Data to process ->
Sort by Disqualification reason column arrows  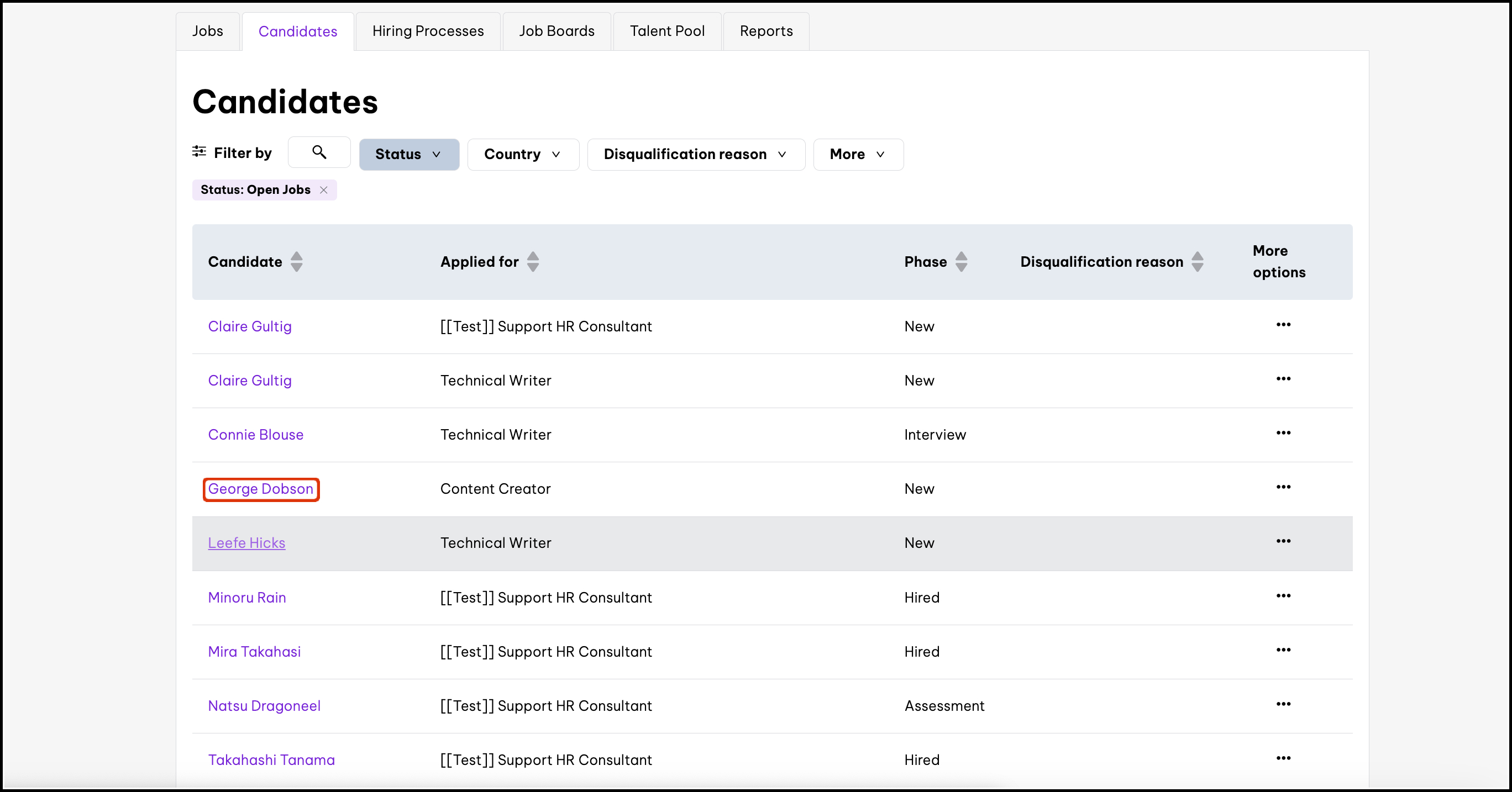pos(1198,262)
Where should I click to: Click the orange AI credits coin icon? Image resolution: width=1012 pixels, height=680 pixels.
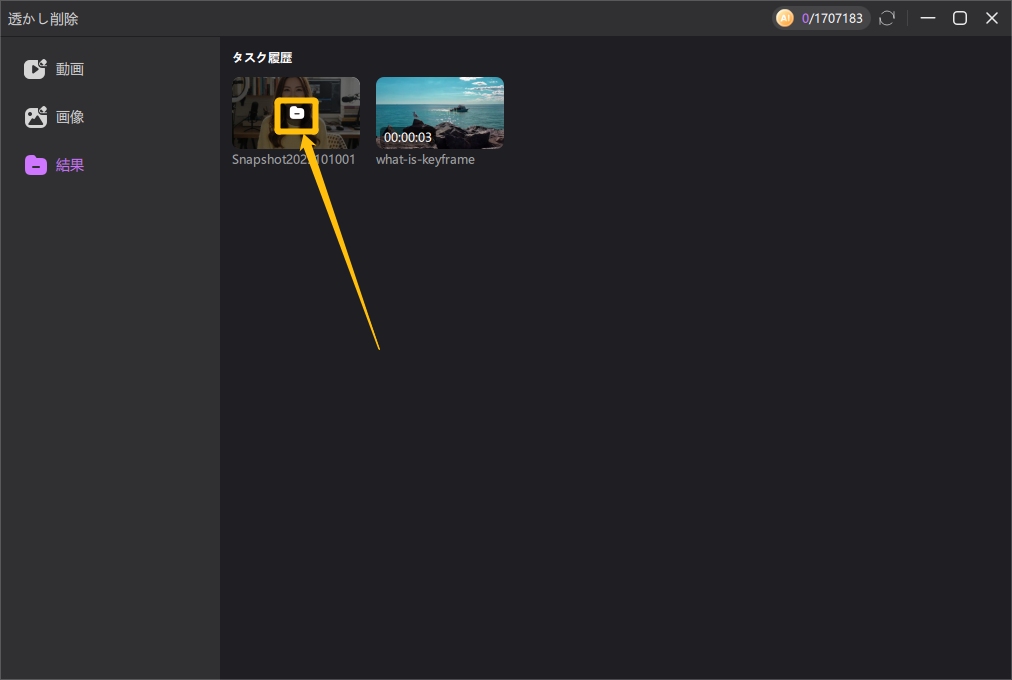[785, 18]
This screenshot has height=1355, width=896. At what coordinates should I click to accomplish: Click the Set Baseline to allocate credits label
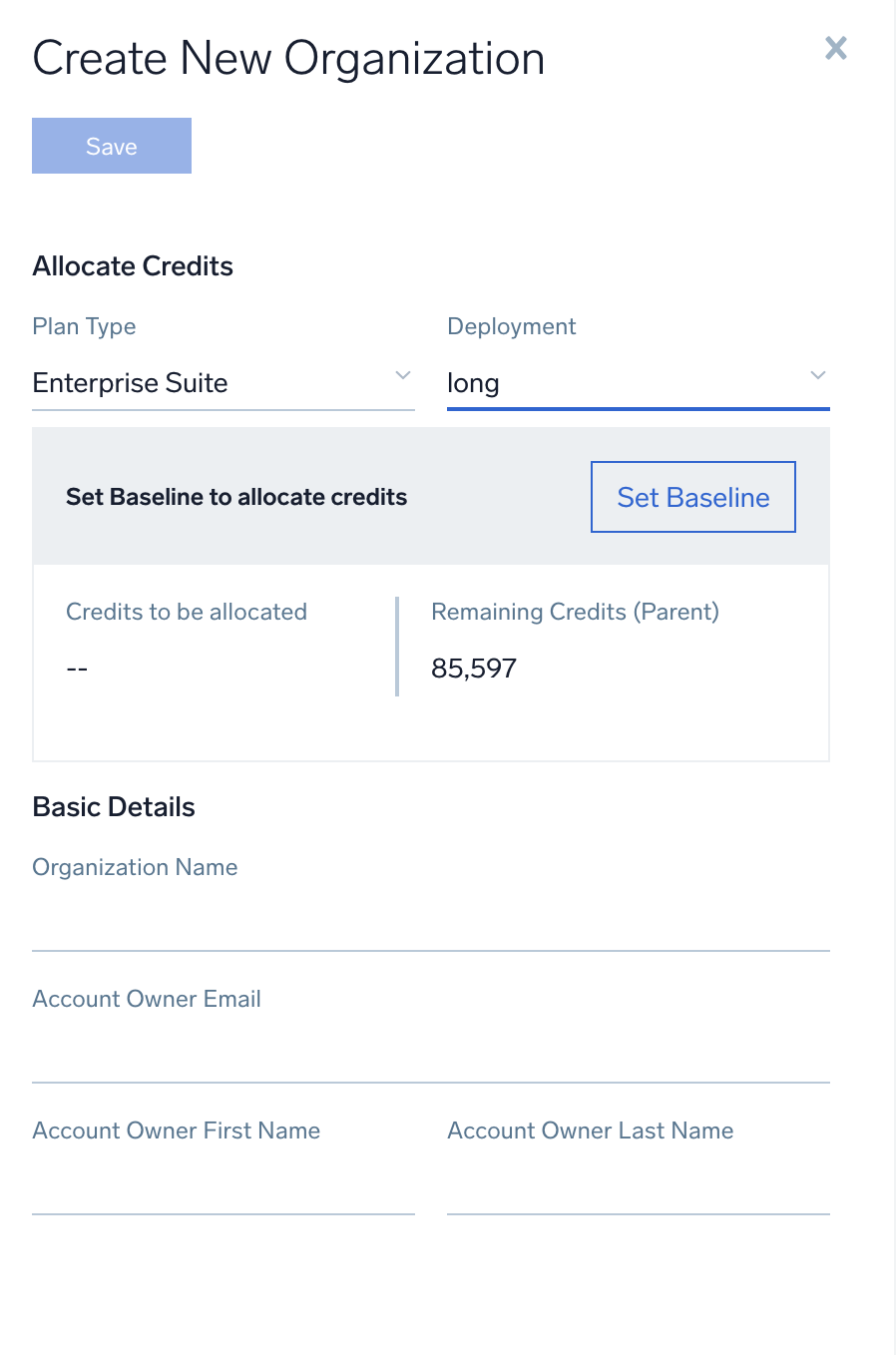[236, 497]
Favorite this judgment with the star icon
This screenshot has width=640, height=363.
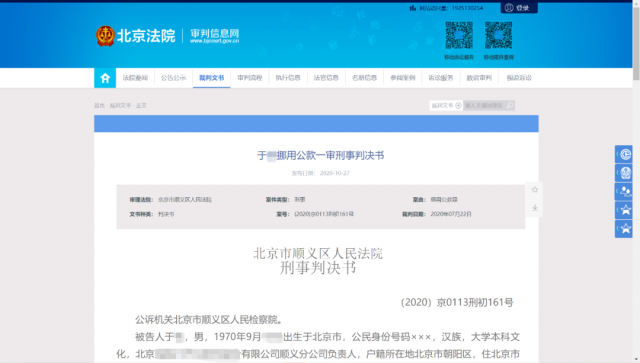coord(535,189)
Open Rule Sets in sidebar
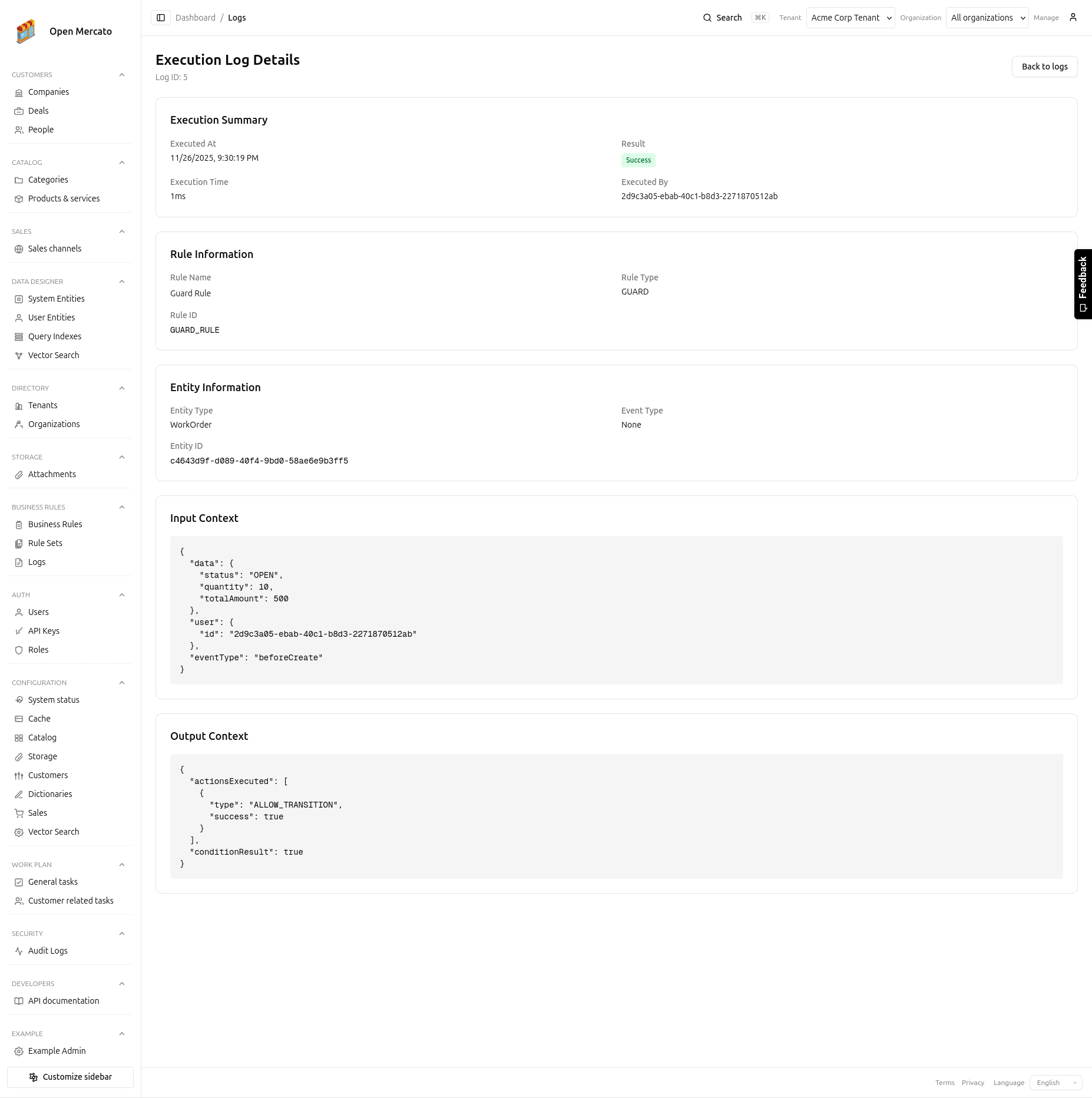The image size is (1092, 1098). click(45, 543)
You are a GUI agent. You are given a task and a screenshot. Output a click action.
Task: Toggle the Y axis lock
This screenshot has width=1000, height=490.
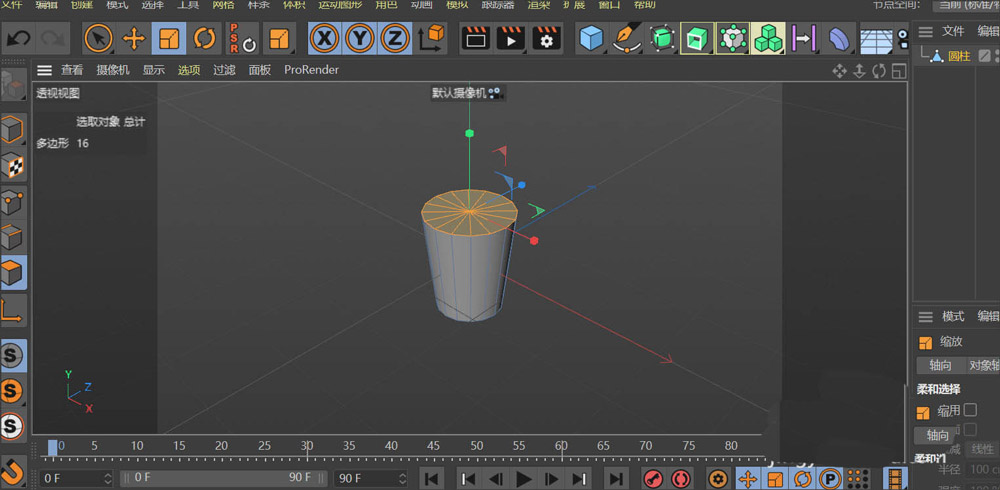pyautogui.click(x=360, y=39)
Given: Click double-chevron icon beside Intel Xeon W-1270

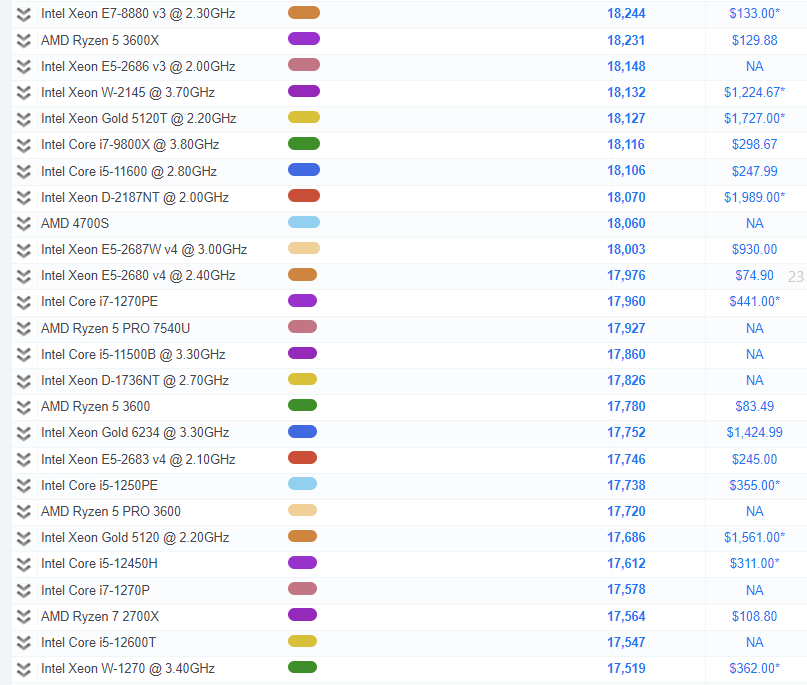Looking at the screenshot, I should coord(24,668).
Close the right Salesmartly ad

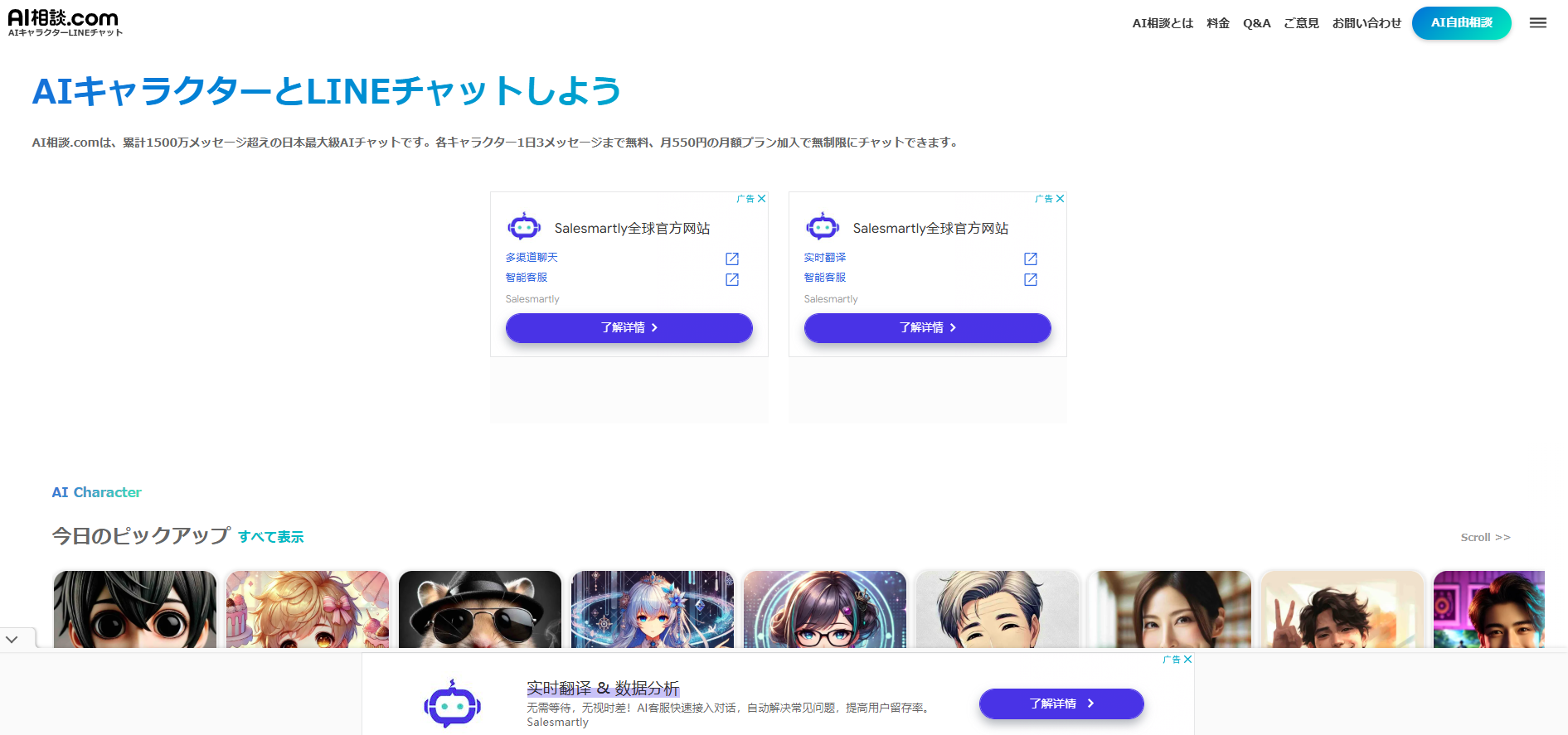click(1060, 199)
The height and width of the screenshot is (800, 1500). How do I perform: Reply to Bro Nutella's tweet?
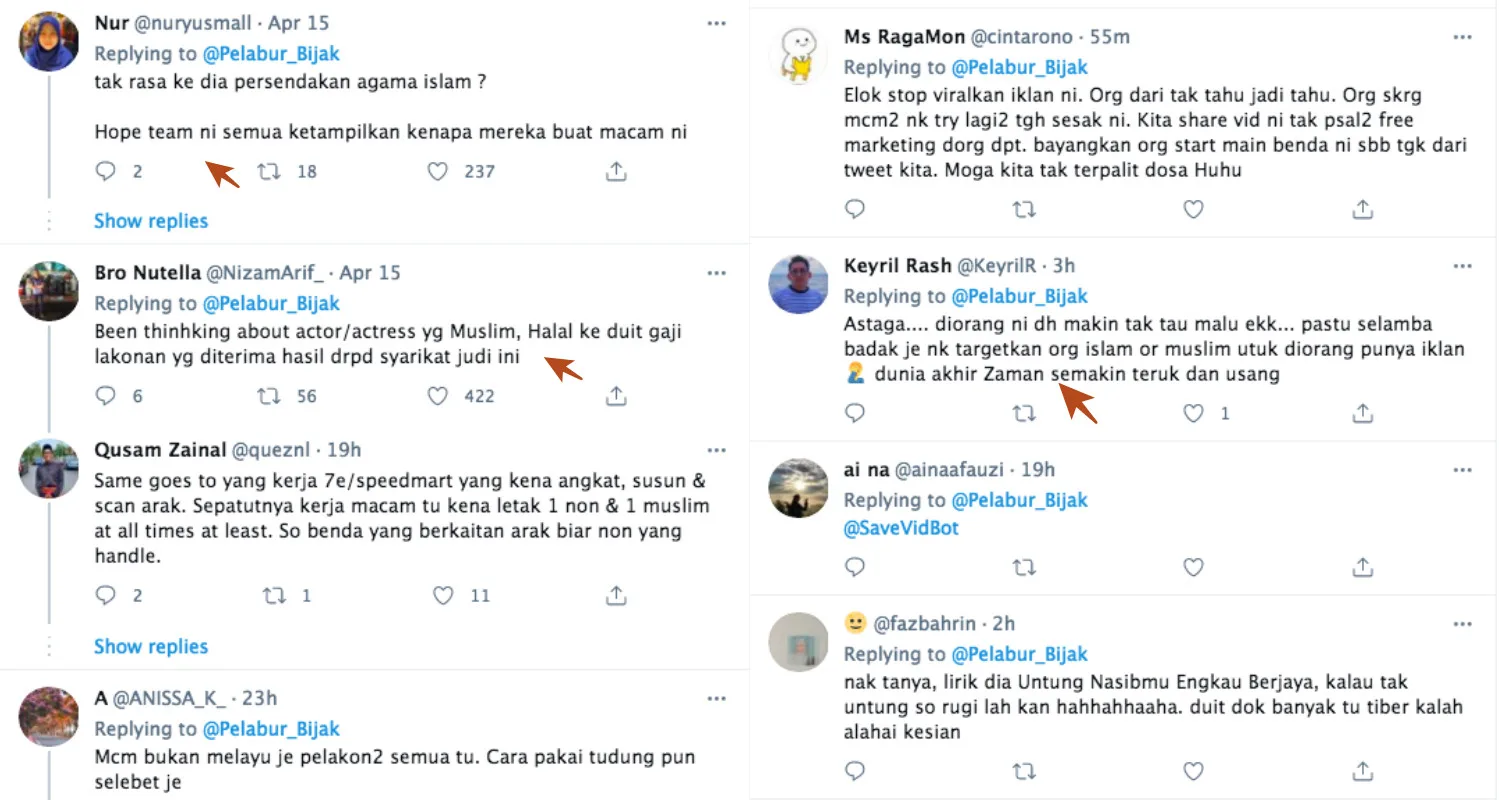pyautogui.click(x=106, y=396)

Task to complete -> Reproduce the records word for word, from the line containing "You are a GUI" through the end of the records, and leave the pictures out of your copy.

Written answer ->
You are a GUI agent. You are given a task and a screenshot. Output a click action.
Task: Toggle the Y axis lock
This screenshot has width=1000, height=490.
pyautogui.click(x=360, y=39)
Given: Click double-chevron icon beside Intel Xeon W-1270

Looking at the screenshot, I should coord(24,668).
Close the right Salesmartly ad

click(1060, 199)
The height and width of the screenshot is (800, 1500). How do I perform: Reply to Bro Nutella's tweet?
pyautogui.click(x=106, y=396)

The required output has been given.